Aparna Halpé holds a doctorate in English Literature from the University of Toronto and is Professor of English at Centennial College, Toronto. Aparna’s poetry has been published in various journals including Channels, the Journal of the English Writer’s Cooperative, Sri Lanka, and Postcolonial Text. Her scholarly work has been published in South Asian Diaspora (Routledge), Moving Worlds (Leeds) and Canadian Review of Comparative Literature (UAlberta P). Precarious is Aparna’s debut collection of poems.
What are you reading now?
J.K. Rowling’s A Casual Vacancy. I have to say that I am pleasantly surprised by the fact that Rowling can do more than spin off delectable children’s fiction. A Casual Vacancy is bitter naturalism at its best. I haven’t read something this vicious in a while.
Who is your favorite author?
I can’t say that I can pick one. There are many that I return to over and again – Donne, Shakespeare… Michael Ondaatje, Lakdasa Wikkramasinha, Wilson Harris, Dionne Brand, China Miéville… the list could go on. I recently discovered the work of Nuala O’Faolain. She blows me away. I can’t pick one.
What book inspired you to read?
I began reading before memory. My earliest conscious memory of reading is of a book of Greek myths, and since my siblings (who were older than me) were always involved in the Shakespeare Drama Competition, I got my Shakespeare down pretty early too.
What book did you feel you were supposed to like, and didn’t?
Just about everything by Margaret Atwood. I’ve been forced to teach her work on occasion. It’s always a painful experience.
Do you remember the last book you put down without finishing?
The last book I put down without finishing was John Banville’s The Sea. It was a mighty disappointment, specially since Banville is a writer I respect.

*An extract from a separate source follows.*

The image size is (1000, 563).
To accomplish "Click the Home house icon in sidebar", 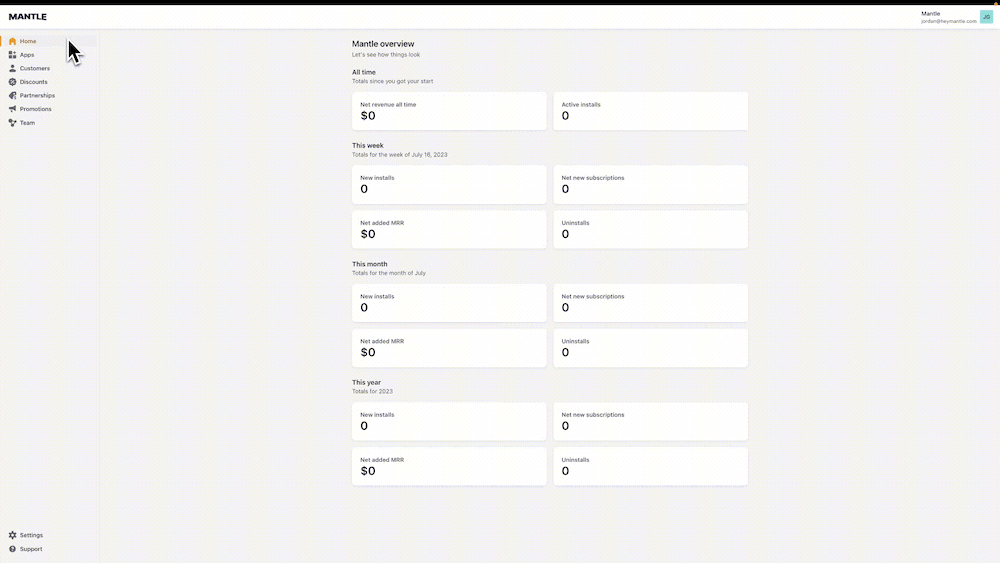I will [12, 41].
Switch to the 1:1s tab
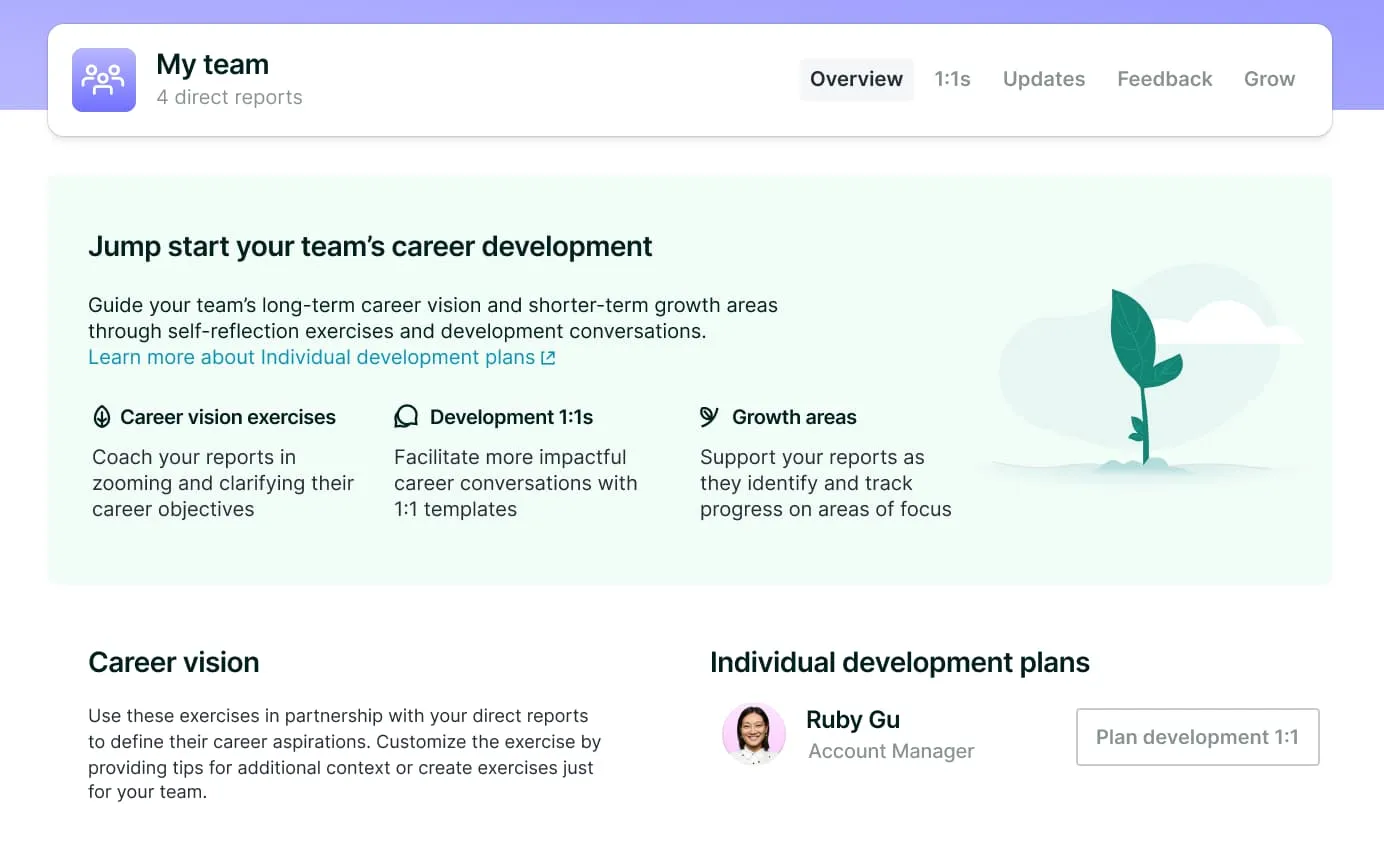Viewport: 1384px width, 856px height. pos(952,79)
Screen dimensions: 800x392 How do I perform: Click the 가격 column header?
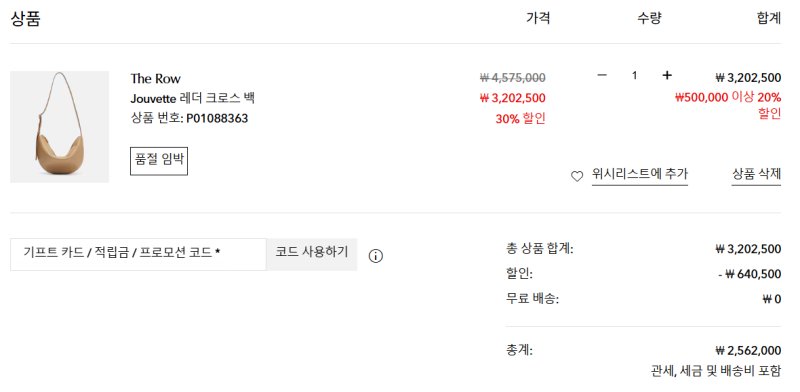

If you could require the president to read one book, what would it be?
A. Sivanandan’s When Memory Dies. I hope we never forget how intertwined our myriad histories are, every single one of us.
But sadly, our national narratives seem to be constructed along convenient, monolithic lines now.
What is your most ‘feel good’ read?
Any book that possesses me completely.
What was your favorite childhood read?
I was lucky to have accidentally come by a copy of Susan Cooper’s Silver On The Tree, the final volume in her series The Dark Is Rising. All the books in the series are exceptional.
Who is your favourite character in a book?
Anil, in Ondaatje’s Anil’s Ghost. I understand a woman who crash dances to Tom Waits.
What is your favourite place to read a book in Colombo?
That’s a tough one. There are so many. I’d have to pick the lovely, grand veranda of my maternal grandmother’s home “Avilion.” There were araliya trees in the garden and a Francisia bush right beside the veranda that perfumed those impossible Colombo afternoons.
Sadly, neither the house nor the gardens exist anymore.
How much would you say you spend on books a year?
Oh dear. Far too much. But you see, I love books, strange books, rare books, old books. Just recently, I purchased a copy of Luigi Serafini’s Codex Seraphinianus which is this incredible postmodern neo-medieval (can there be such a thing?) bestiary. It is simply exquisite. But it meant that I had to be happy with rice and dhal for a few weeks. I would readily starve for a good book.